Mattison was drafted by the Florida Marlins in the 28th round (838th overall) of the 2008 Major League Baseball draft. The Marlins assigned Mattison to the Arizona Fall League after the 2011 regular season, where he won the Dernell Stenson Sportsmanship Award. Mattison was added to the Marlins' 40-man roster on November 18, 2011, in order for him to be protected from the Rule 5 draft.

On May 11, 2012, Mattison was recalled to Miami after hitting .250 with three home runs and 13 RBI in 31 games for the Triple-A New Orleans Zephyrs. Mattison played in one game and recorded one at-bat, a pinch-hit groundout. On May 15, Mattison was optioned back to New Orleans. On May 24, Mattison was recalled to Miami after Austin Kearns was placed on the 15-day disabled list. He finished the season with the New Orleans Zephyrs. Mattison batted .241, with 23 doubles, six triples, 13 homers, 41 RBI, 44 walks, and 145 strikeouts in 482 at-bats He also stole 26 bases while being caught 12 times. Mattison played in 121 games with a .310 OBP, a .394 SLG, and a .704 OPS.

+++

Problems to work on
(a) Answer from the text about Mattison:
(i) In what round of the 2008 Major League Baseball draft did the Florida Marlins pick him?
(ii) Which award did he win in the Arizona Fall League?
(iii) How many bases did he steal in the 2012 season?
(b) Summarize the text about Mattison in two sentences.
(c) Copy the stretch of the text about Mattison from "On May 11, 2012, Mattison" through "a .704 OPS.".
The data comes from a different source than the text about Mattison.

Information provided
+++

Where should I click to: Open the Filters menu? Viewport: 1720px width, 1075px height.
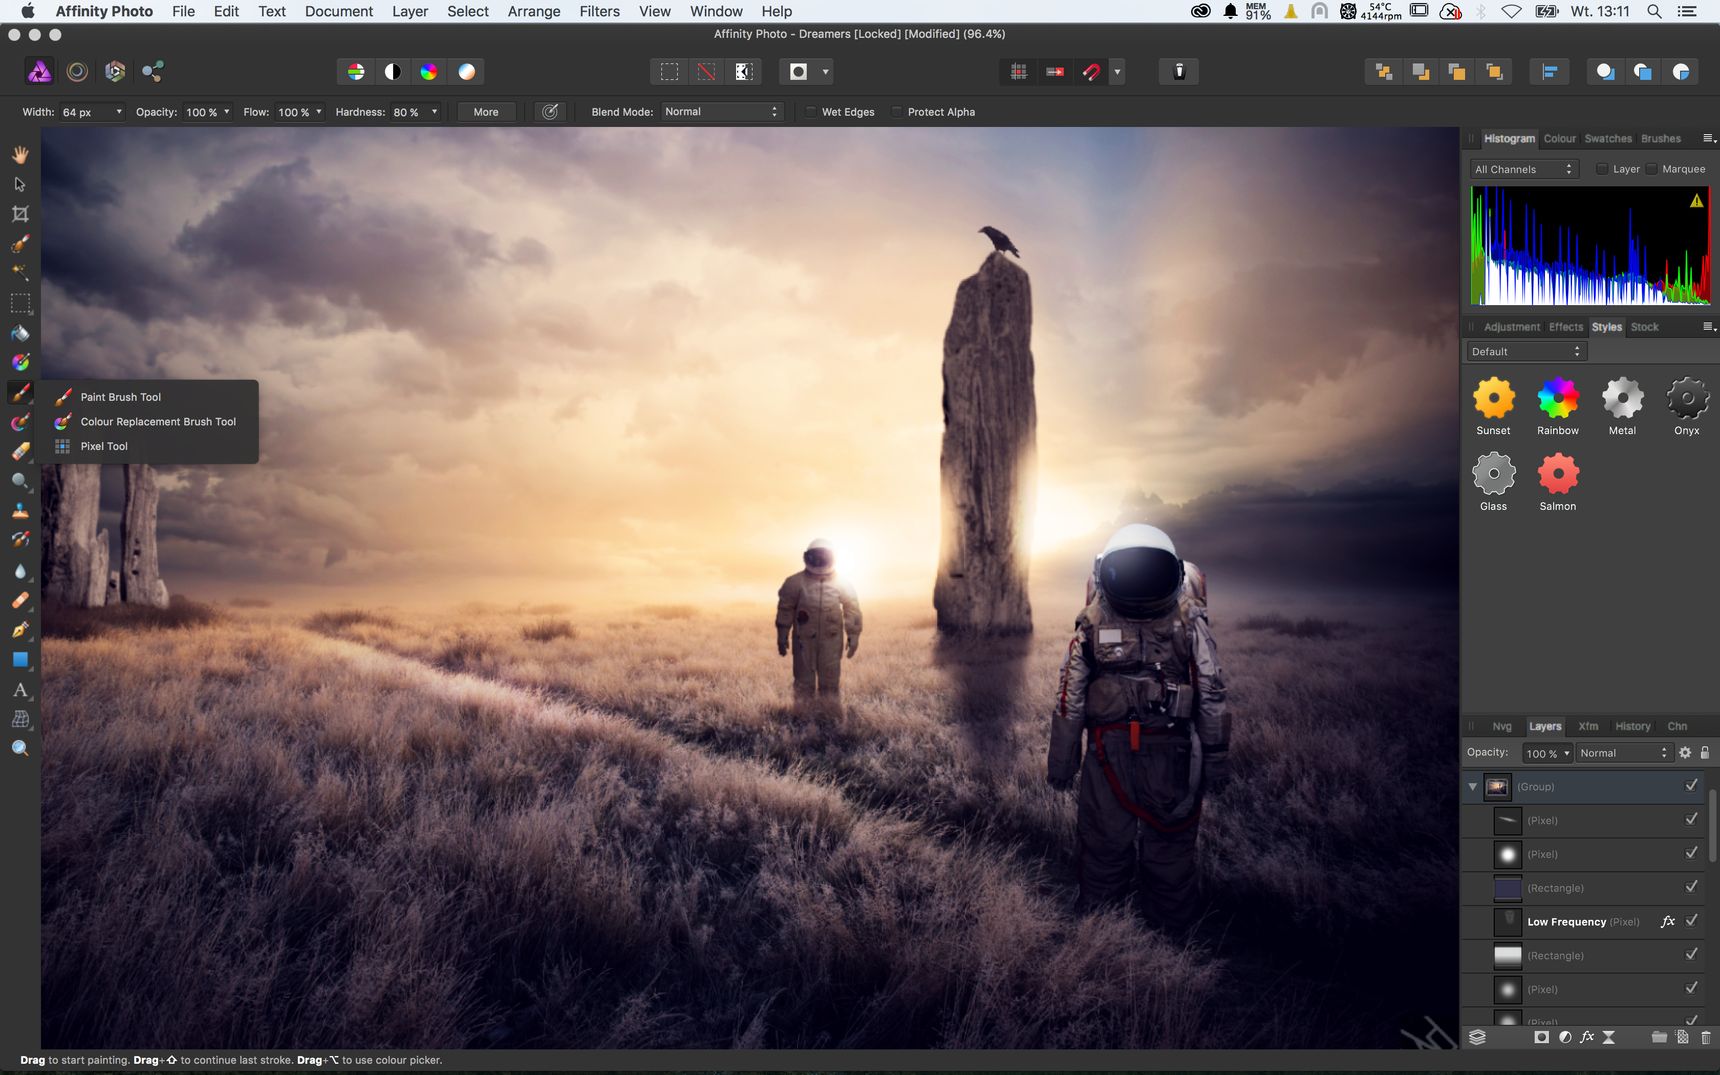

+++

Results for each task
(a)
(i) The 28th round (838th overall)
(ii) The Dernell Stenson Sportsmanship Award
(iii) 26

(b) The Florida Marlins drafted Mattison in the 28th round in 2008, and after the 2011 season he won the Dernell Stenson Sportsmanship Award in the Arizona Fall League and was added to the Marlins' 40-man roster. In May 2012 he was recalled to Miami, optioned back to New Orleans, and recalled again, and he finished the season with the Triple-A New Orleans Zephyrs, batting .241 in 121 games.

(c)
On May 11, 2012, Mattison was recalled to Miami after hitting .250 with three home runs and 13 RBI in 31 games for the Triple-A New Orleans Zephyrs. Mattison played in one game and recorded one at-bat, a pinch-hit groundout. On May 15, Mattison was optioned back to New Orleans. On May 24, Mattison was recalled to Miami after Austin Kearns was placed on the 15-day disabled list. He finished the season with the New Orleans Zephyrs. Mattison batted .241, with 23 doubles, six triples, 13 homers, 41 RBI, 44 walks, and 145 strikeouts in 482 at-bats He also stole 26 bases while being caught 12 times. Mattison played in 121 games with a .310 OBP, a .394 SLG, and a .704 OPS.